КАК во сне, текуч и неясен воздух, и затемнённые звуки доносятся будто из-под земли. Коридор лицея: синие тени, только что раскупоренные окна, гулкие потолки. Меня ведёт за руку наша классная дама; недавно мы ставили спектакль, никто чужой никогда не брал меня за руку, – а она взяла. Как будто провинился. Странное ощущение суховатых горячих пальцев, – и теперь думаю, что она была совсем молода, едва ли старше казака, который ожидал на диване в парадном.
– Познакомься, – с усилием произносит она, – это… представитель твоего нового… твоего опекуна. Василий, простите, запамятовала, как по отчеству?
– Просто Василий, – он вглядывается мне в глаза, – можно и безо всякого там.
Полувоенная одежда, могучее телосложение, – укол чёрной зависти: никогда не стану таким, никогда не смогу вот так, отец ещё очень печалился, что по физкультуре подтягиваюсь не больше двух раз: ужасно боялся, что я стану таким, как он.
– Хотел бы ещё с директором, – Шибанов смотрит на классную даму; почему-то его фамилию запомнил сразу, хотя, как правило, туг на новые имена.

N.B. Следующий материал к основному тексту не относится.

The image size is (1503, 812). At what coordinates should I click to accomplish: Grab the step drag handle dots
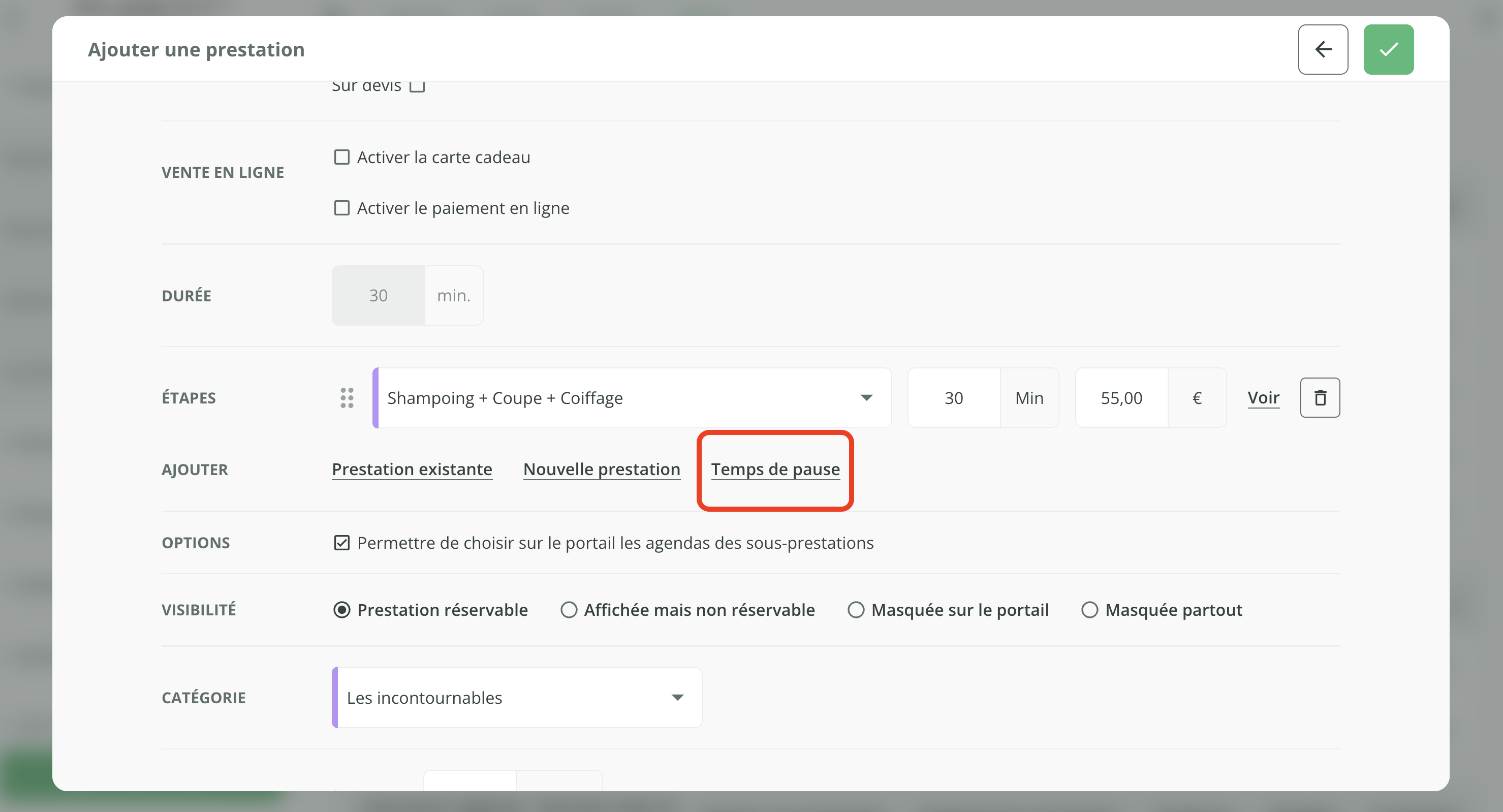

– Не до всего сейчас, там комиссия, проверяют, ведётся ли преподавание сексуальных часов.
Приглушенный день за тонированными стёклами автомобиля, мелькание знакомых улиц; он всё-таки спохватывается и выключает магнитолу.

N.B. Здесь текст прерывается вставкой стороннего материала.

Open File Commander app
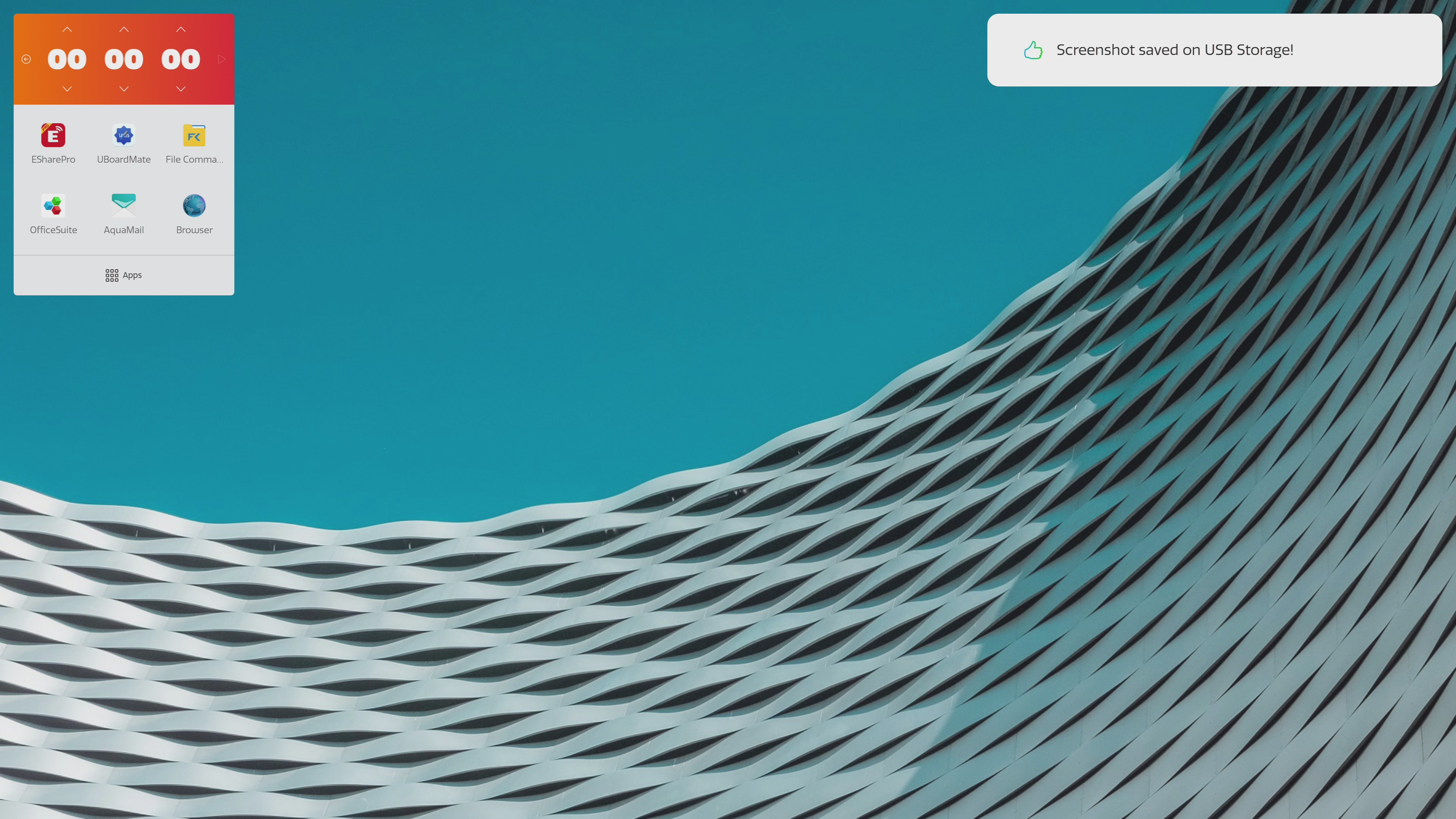The image size is (1456, 819). coord(194,136)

Классная дама рассказывала, почему теперь нужно отправиться с ним, – «Понимаешь, тебе нельзя, не нужно идти домой, тебе станет больно, и не переживай, квартира никуда денется, в приёмном покое мне отдали ваши ключи обязательно буду поливать кактусы».
Мы выехали из города в сторону аэропорта; может быть, хочешь поесть, спрашивает Шибанов, я понимаю, ты должен тоже понять… я тоже это всё испытал… знаю… так неожиданно… твои вещи уже в багажнике. Я на заднем диване. Я отворачиваюсь к окну, к молчанию верстовых столбов. По шоссе ни одной машины; он даже не притормаживает на блок-посту: перед нами открывают заранее. Он просит – не опускай стекло. Вдалеке, над химическим комбинатом, жёлтое облако.
– Это не из-за налёта, – отвечаю с усилием. – Оно так всегда.
Аэропорт уцелел; перед выходом те же фирменные автобусы до Усадьбы Деда Мороза. Наверное, теперь он станет Санта-Клаусом – или, в рамках программы воспитания толерантности, – Йоулупукки? Медленно, точно муха, вязнущая в смоле, приземляется военно-транспортный.
У Шибанова не спрашивают ни билета, ни паспорта.
– Оружие? Литература? – Хотя рамка металлоискателя даже не включена.
– Вот наше главное оружие. – Он вполне серьёзно кивает на меня.
Как во сне, наблюдаю солдат в незнакомой форме, выходящих навстречу нам из Arrival zone.
Лёгкий винтовой самолёт.
– На борту покормят. – И с великим трудом, помолчав, казак выдавливает: – Сейчас тебе понадобятся – все – силы.
– Спасибо, я не хочу есть.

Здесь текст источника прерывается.